++++ Source extract

This article is the first in a series of fitness regimens from international celebrities. These are dedicated people who keep themselves in shape, maintain a healthy & never-ageing lifestyle and keep in touch with sports.
Bradley Charles Cooper, one of the highest-paid actors in the world, has been chosen as our subject for this week. In 2011, Cooper was named International Man of the Year by GQ and Sexiest Man Alive by People, not least because of his impressive physique. The star of “The A-Team,” “The Hangover”, “American Sniper” and most recently “Limitless” uses a program called the 3-2-1 workout to get into exceptional shape.
Cooper is also a huge fan of tennis and often makes appearances at Wimbledon to support Roger Federer and Andy Murray. Besides, he is also said to play privately with friends and associates.
Caution for beginners:
The Bradley Cooper workout routine is a 120-minute program done three days per week. It is called the 3-2-1 workout because it includes 3 10-minute cardio sections, 2 10-minute strength training sections and 1 core training section also lasting 10 minutes. The workout routine is a full-body program that works the calves, hamstrings, quadriceps, abs, obliques, lats, pecs and shoulders, ensuring you get ripped from head-to-toe.
Not everyone may be able to begin with an obviously “overkill” 60 minutes of exercise. This program is designed for intermediate fitness enthusiasts. Beginners should cut the workout in half by performing five minute sections instead of 10 and work up to the complete routine.
The 3-2-1 routine:
Bradley Cooper follows the well-known 3-2-1 workout regimen. The 3-2-1 workout is so-called because it involves doing 3 x 10 minute cardio sections, 2 x 10 minute strength circuits, and 1 x 10 minute core workouts.
Routine #1 :The Fitness Workout.

++++++++

### Explore the material
- a) Answer these questions using the Bradley Cooper fitness article:
(i) What title did GQ give Cooper in 2011?
(ii) Which two players does Cooper go to Wimbledon to support?
(iii) How should beginners shorten the workout?
- b) Transcribe the part of the Bradley Cooper fitness article starting with "Cooper is also" and going on through "friends and associates.".

++++ Records shown

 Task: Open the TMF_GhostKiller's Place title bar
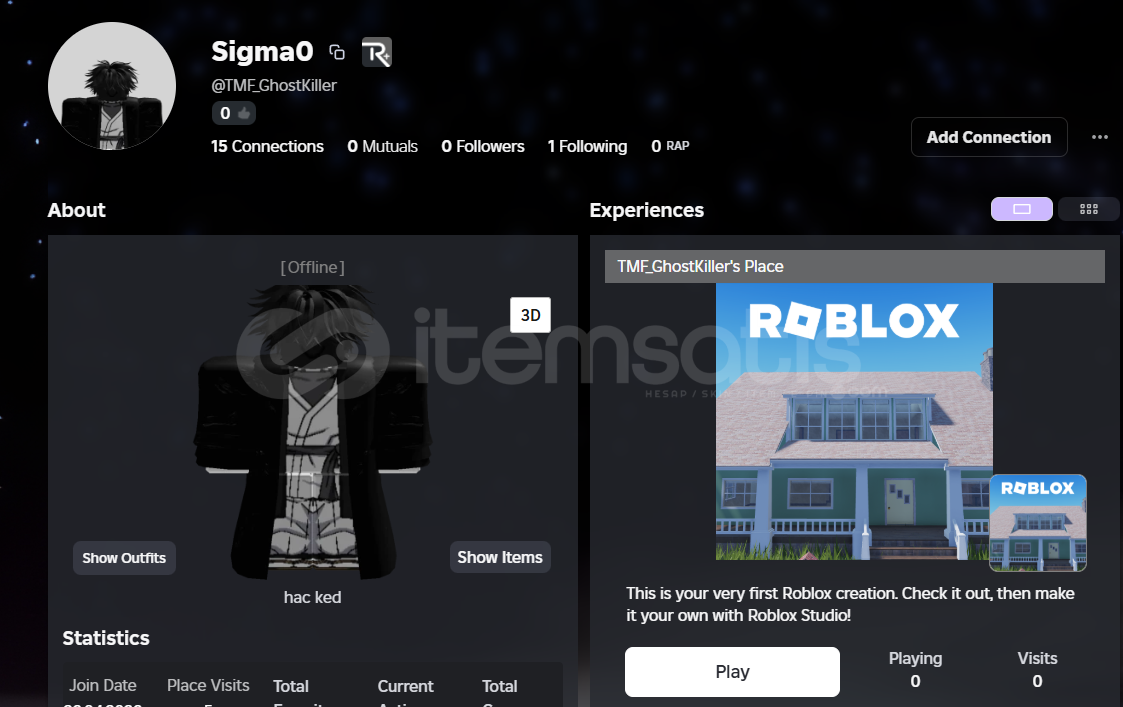click(854, 266)

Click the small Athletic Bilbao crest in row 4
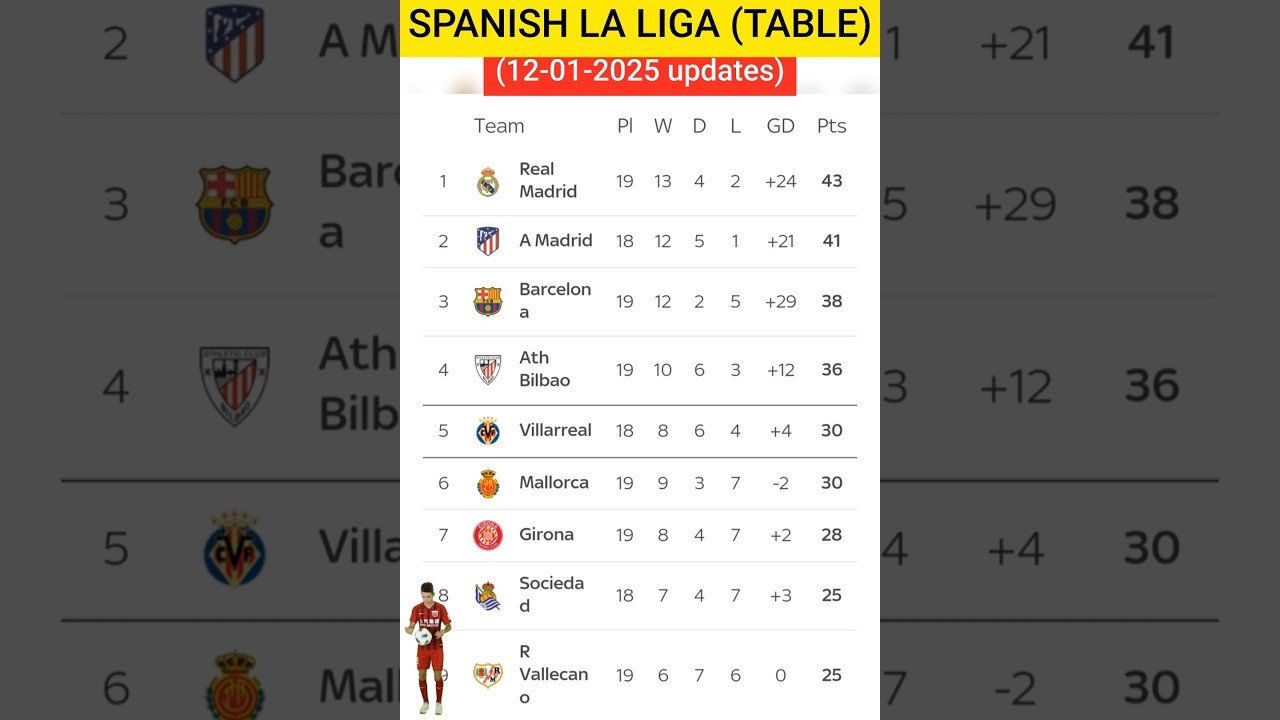(x=488, y=369)
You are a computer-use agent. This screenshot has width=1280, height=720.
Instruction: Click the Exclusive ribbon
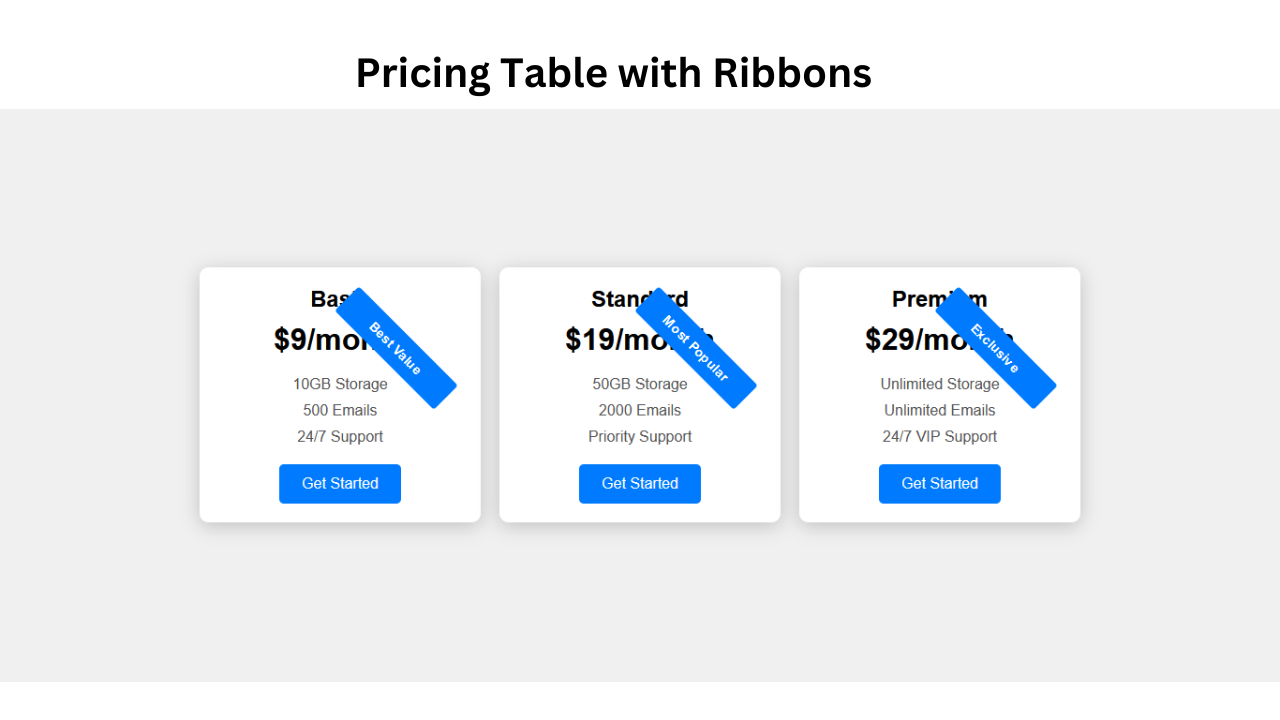point(996,348)
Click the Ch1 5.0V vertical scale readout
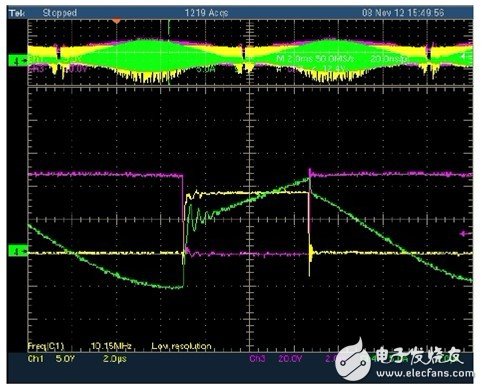Screen dimensions: 483x390 coord(65,359)
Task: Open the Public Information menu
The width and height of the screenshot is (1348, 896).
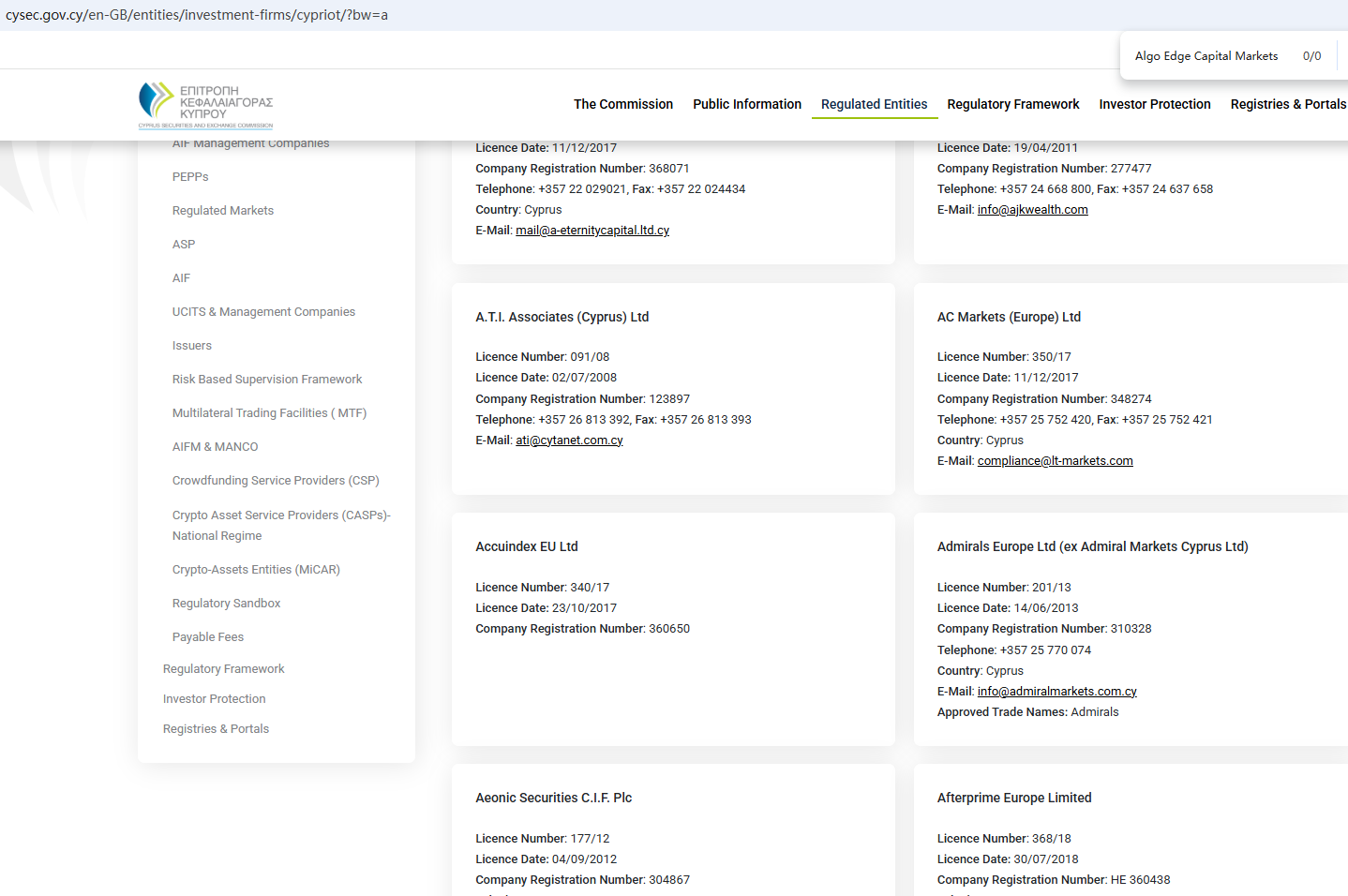Action: [x=746, y=104]
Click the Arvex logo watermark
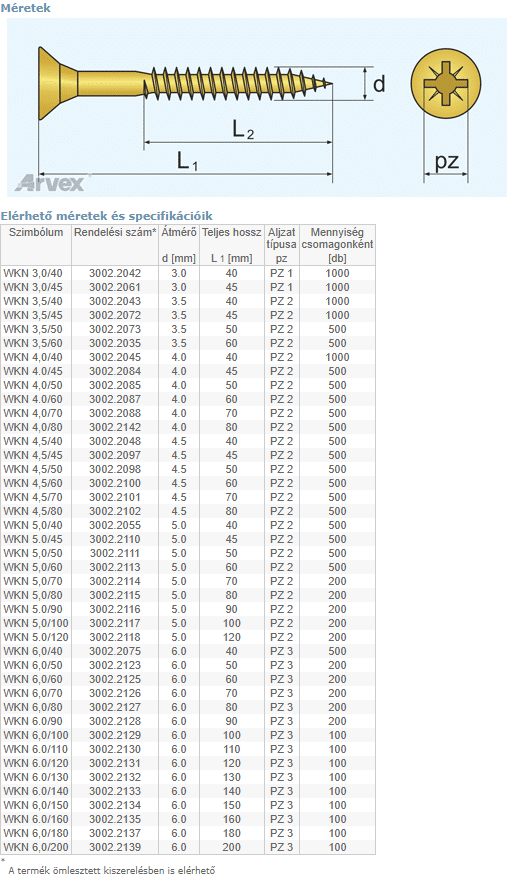 click(50, 182)
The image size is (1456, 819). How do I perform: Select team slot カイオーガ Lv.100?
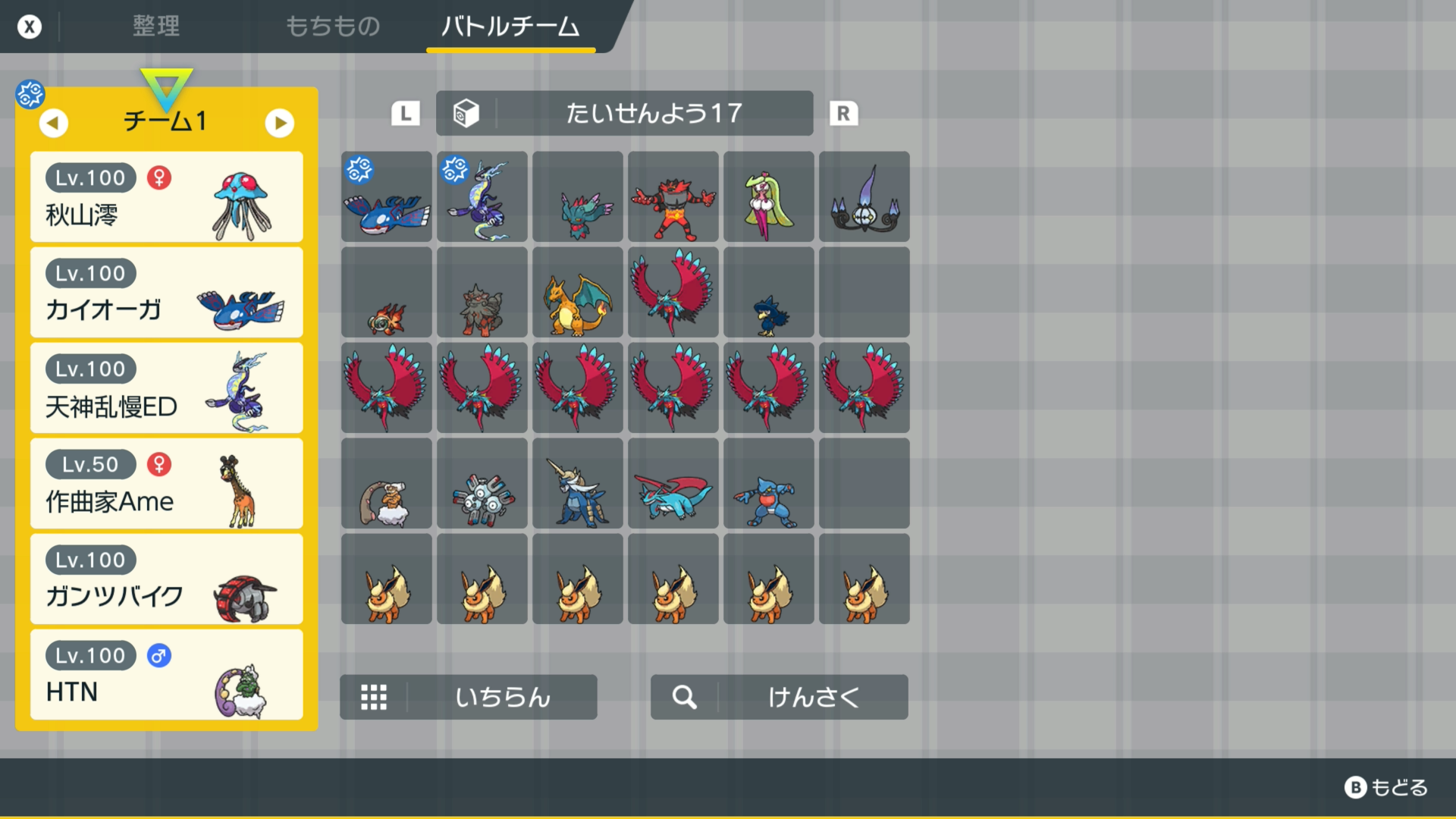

++++++++

### Solutions per task
- a)
(i) International Man of the Year
(ii) Roger Federer and Andy Murray
(iii) By doing five-minute sections instead of 10-minute ones, then working up to the complete routine.

- b)
Cooper is also a huge fan of tennis and often makes appearances at Wimbledon to support Roger Federer and Andy Murray. Besides, he is also said to play privately with friends and associates.